This argument appears to me to be fallacious; for though two capitals, one Portuguese and one English, be employed, as Dr. Smith supposes, still a capital will be employed in the foreign trade, double of what would be employed in the home trade. Suppose that Scotland employs a capital of a thousand pounds in making linen, which she exchanges for the produce of a similar capital employed in making silks in England. Two thousand pounds, and a proportional quantity of labour will be employed by the two countries. Suppose now, that England discovers, that she can import more linen from Germany, for the silks which she before exported to Scotland, and that Scotland discovers that she can obtain more silks from France in return for her linen, than she before obtained from England,—will not England and Scotland immediately cease trading with each other, and will not the home trade of consumption be changed for a foreign trade of consumption? But although two additional capitals will enter into this trade, the capital of Germany and that of France, will not the same amount of Scotch and of English capital continue to be employed, and will it not give motion to the same quantity of industry as when it was engaged in the home trade?


CHAPTER XXV.

ON CURRENCY AND BANKS.

It is not my intention to detain the reader by any long dissertation on the subject of money.
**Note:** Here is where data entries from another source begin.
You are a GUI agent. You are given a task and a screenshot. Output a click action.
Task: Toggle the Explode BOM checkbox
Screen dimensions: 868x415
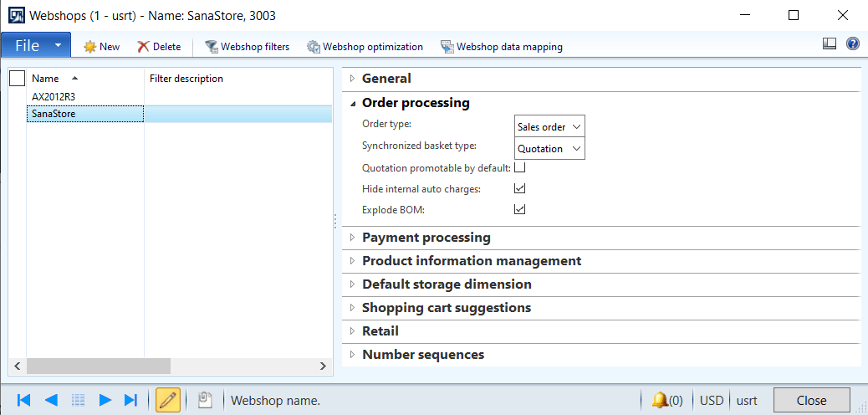[x=519, y=210]
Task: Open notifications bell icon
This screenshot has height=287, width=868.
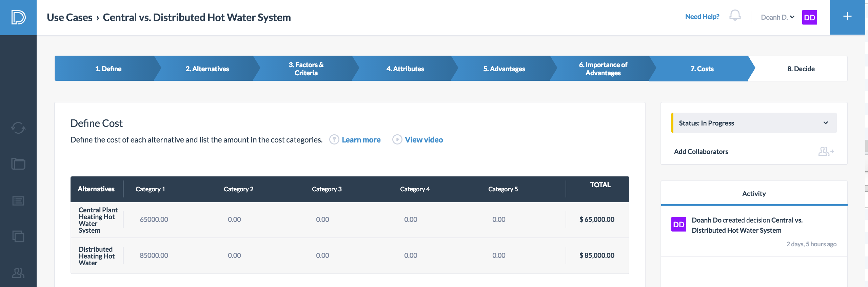Action: (x=735, y=16)
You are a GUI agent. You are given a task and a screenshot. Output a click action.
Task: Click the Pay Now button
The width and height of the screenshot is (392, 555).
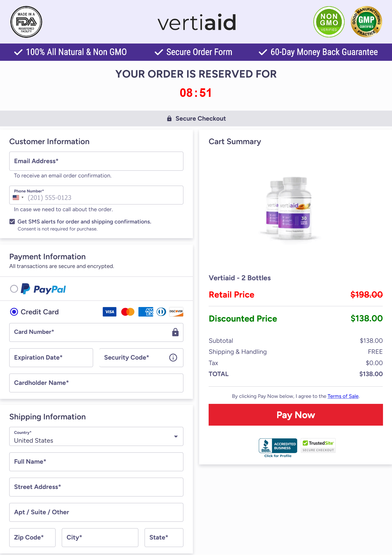[x=295, y=415]
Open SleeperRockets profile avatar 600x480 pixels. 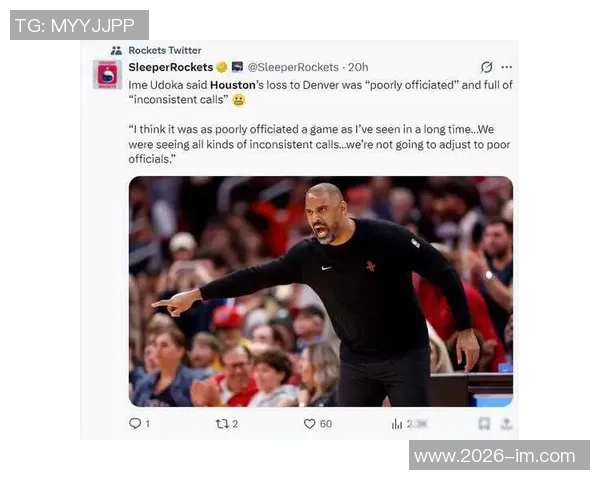coord(107,74)
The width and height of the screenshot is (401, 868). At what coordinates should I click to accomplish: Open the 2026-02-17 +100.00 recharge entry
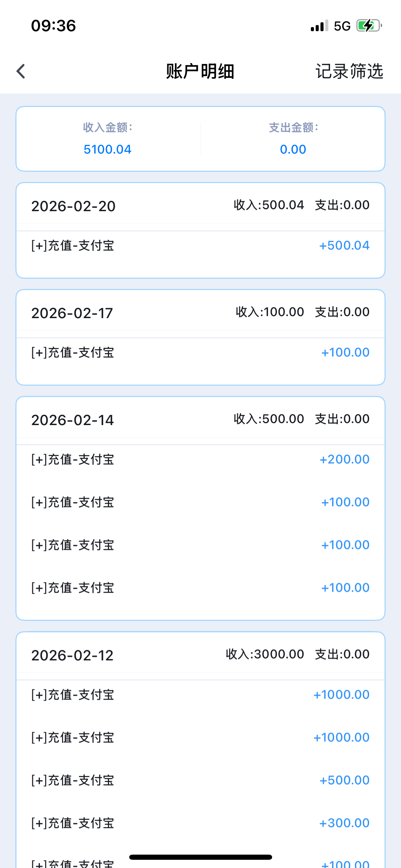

So much has already been written on currency, that of those who give their attention to such subjects, none but the prejudiced are ignorant of its true principles. I shall therefore take only a brief survey of some of the general laws which regulate its quantity and value.

Gold and silver, like all other commodities, are valuable only in proportion to the quantity of labour necessary to produce them, and bring them to market. Gold is about fifteen times dearer than silver, not because there is a greater demand for it, nor because the supply of silver is fifteen times greater than that of gold, but solely because fifteen times the quantity of labour is necessary to procure a given quantity of it.

The quantity of money that can be employed in a country must depend on its value: if gold alone were employed for the circulation of commodities, a quantity would be required, one fifteenth only of what would be necessary, if silver were made use of for the same purpose.

A circulation can never be so abundant as to overflow; for by diminishing its value, in the same proportion you will increase its quantity, and by increasing its value, diminish its quantity.[44]

While the state coins money, and charges no seignorage, money will be of the same value as any other piece of the same metal of equal weight and fineness; but if the state charges a seignorage for coinage, the coined piece of money will generally exceed the value of the uncoined piece of metal by the whole seignorage charged, because it will require a greater quantity of labour, or, which is the same thing, the value of the produce of a greater quantity of labour, to procure it.